__TEXT SECTION__
☆ ☆ ☆ ☆ ☆

# Our PCA "cram session".



## etexas (Nov 26, 2007)

Tonight, Megan and I will (along with another couple) do a PCA Membership class. This is usually done twice yearly, but since my wife and I along with this other couple are coming into the church at an "odd" time Pastor Steve has decided to put what is usually a 3 Sunday series into one night. I am exited about it, I ask my friends here on the PB to keep my wife in prayer since finding a church home has been a bit of a struggle for us both. Grace and Peace.


----------



## Pilgrim (Nov 26, 2007)




----------



## Southern Presbyterian (Nov 26, 2007)




----------



## NaphtaliPress (Nov 26, 2007)




----------



## etexas (Nov 26, 2007)

Pilgrim said:


>


Thank you Chris. Chris is one of a number of people here who have shown concern and offered prayer that Megan and I find a good solid Reformed Church home. I would like to thank all of you for your PM's prayers and advice during our leaving the Anglican Communion, the thoughtfulness which all of you have shown has meant a lot. Pax.

☆ ☆ ☆ ☆ ☆

__STORED ROWS__
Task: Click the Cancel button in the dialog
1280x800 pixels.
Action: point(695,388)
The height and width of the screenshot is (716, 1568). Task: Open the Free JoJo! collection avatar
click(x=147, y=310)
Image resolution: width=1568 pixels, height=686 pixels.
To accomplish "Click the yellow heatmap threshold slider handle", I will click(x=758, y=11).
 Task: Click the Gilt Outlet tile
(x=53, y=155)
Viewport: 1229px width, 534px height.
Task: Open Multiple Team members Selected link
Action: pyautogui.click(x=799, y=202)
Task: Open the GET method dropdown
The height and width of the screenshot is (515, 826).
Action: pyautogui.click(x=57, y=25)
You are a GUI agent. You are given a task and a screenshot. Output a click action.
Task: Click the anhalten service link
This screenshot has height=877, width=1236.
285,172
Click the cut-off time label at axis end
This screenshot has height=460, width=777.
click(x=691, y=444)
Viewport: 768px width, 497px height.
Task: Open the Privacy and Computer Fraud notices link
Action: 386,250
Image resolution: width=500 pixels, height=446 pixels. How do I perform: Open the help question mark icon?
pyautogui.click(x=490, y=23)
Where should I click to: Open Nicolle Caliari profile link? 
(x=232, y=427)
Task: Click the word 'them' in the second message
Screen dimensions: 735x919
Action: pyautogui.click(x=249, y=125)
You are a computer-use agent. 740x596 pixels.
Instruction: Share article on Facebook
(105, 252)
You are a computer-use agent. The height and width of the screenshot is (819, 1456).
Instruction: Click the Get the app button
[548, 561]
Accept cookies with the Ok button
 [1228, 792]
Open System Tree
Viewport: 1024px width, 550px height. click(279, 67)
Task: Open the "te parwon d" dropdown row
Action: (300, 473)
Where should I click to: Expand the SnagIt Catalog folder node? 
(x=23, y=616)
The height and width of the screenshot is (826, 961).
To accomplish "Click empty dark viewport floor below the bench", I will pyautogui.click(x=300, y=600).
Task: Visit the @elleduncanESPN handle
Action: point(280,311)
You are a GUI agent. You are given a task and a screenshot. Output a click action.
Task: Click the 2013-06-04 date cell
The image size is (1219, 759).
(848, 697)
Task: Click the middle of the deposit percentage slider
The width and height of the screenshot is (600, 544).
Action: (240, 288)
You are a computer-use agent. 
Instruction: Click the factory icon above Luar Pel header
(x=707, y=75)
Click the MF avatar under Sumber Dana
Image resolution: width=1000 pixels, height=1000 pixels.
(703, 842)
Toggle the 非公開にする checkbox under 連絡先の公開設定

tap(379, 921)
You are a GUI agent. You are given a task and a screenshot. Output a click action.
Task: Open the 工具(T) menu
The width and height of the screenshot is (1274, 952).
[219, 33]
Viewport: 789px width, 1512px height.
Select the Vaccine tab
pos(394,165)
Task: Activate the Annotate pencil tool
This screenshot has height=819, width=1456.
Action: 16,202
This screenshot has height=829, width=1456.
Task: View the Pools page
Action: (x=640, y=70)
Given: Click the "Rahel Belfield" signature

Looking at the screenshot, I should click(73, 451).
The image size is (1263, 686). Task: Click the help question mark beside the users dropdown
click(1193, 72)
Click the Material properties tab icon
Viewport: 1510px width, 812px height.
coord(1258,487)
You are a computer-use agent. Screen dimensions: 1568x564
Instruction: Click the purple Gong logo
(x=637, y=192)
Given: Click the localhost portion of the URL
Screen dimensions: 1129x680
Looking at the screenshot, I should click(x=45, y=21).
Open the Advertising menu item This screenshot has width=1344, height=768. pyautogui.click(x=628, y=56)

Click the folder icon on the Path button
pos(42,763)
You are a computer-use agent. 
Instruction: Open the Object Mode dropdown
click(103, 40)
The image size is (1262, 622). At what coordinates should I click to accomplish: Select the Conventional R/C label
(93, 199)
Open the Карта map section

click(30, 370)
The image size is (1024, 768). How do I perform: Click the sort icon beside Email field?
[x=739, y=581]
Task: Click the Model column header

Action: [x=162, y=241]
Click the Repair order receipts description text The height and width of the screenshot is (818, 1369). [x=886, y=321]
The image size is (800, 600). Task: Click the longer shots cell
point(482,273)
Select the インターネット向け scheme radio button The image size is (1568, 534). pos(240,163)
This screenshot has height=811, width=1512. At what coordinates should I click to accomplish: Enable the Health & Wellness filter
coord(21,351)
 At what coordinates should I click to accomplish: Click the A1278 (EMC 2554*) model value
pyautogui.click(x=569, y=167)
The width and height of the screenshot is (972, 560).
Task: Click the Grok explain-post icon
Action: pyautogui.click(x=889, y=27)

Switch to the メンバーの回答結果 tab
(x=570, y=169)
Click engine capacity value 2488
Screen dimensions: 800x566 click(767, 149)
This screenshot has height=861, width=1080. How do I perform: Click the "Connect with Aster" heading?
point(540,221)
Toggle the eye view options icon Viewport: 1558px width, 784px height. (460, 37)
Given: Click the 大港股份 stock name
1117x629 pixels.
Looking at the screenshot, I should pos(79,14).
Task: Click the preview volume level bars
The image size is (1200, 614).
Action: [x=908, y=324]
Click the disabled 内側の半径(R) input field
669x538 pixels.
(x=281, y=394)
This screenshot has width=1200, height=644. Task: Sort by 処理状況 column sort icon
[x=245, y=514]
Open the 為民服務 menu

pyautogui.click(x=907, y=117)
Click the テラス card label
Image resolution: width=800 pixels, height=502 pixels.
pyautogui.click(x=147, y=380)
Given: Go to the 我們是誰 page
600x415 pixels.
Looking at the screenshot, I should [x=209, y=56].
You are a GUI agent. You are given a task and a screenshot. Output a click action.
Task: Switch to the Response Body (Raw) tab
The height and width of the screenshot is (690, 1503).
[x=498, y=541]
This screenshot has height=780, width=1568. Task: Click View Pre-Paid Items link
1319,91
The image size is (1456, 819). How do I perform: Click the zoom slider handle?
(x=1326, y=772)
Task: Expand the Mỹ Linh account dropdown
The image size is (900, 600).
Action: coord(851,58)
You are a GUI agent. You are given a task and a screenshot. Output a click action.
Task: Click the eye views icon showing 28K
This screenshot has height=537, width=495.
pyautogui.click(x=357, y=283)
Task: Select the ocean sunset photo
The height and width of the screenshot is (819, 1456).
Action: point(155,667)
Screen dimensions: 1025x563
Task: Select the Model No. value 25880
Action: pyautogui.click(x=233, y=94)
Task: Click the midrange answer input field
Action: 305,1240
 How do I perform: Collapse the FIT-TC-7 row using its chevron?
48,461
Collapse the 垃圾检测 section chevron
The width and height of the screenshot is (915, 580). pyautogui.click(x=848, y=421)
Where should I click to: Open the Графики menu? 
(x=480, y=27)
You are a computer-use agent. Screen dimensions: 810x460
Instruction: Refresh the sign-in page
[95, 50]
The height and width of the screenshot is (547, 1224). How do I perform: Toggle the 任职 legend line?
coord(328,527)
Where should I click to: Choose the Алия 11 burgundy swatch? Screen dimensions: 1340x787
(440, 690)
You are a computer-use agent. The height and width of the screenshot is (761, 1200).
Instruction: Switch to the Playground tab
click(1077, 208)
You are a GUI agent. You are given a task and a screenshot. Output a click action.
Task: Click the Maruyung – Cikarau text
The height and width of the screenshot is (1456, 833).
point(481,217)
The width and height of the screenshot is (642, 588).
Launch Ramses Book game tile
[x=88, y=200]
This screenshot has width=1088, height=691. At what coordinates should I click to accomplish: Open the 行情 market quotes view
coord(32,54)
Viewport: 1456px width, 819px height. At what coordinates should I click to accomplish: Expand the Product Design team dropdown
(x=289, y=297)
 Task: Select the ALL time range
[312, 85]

☆ ☆ ☆ ☆ ☆

__LIST OF TASKS__
- 1) In the PCA membership class thread, reproduce the passage starting at "Tonight, Megan and" and ending at "Grace and Peace.".
- 2) Condense the paragraph of the PCA membership class thread that begins "Tonight, Megan and I will" into a short bulleted list of its main facts.

__TASK-BY-TASK SOLUTIONS__
- 1)
Tonight, Megan and I will (along with another couple) do a PCA Membership class. This is usually done twice yearly, but since my wife and I along with this other couple are coming into the church at an "odd" time Pastor Steve has decided to put what is usually a 3 Sunday series into one night. I am exited about it, I ask my friends here on the PB to keep my wife in prayer since finding a church home has been a bit of a struggle for us both. Grace and Peace.

- 2)
- Tonight Megan and the poster, along with another couple, will take a PCA Membership class.
- The class is usually held twice a year as a three-Sunday series.
- Both couples are joining the church at an "odd" time, so Pastor Steve has condensed the series into one night.
- The poster is excited about it.
- The poster asks friends on the PB to pray for Megan, since finding a church home has been a struggle for them both.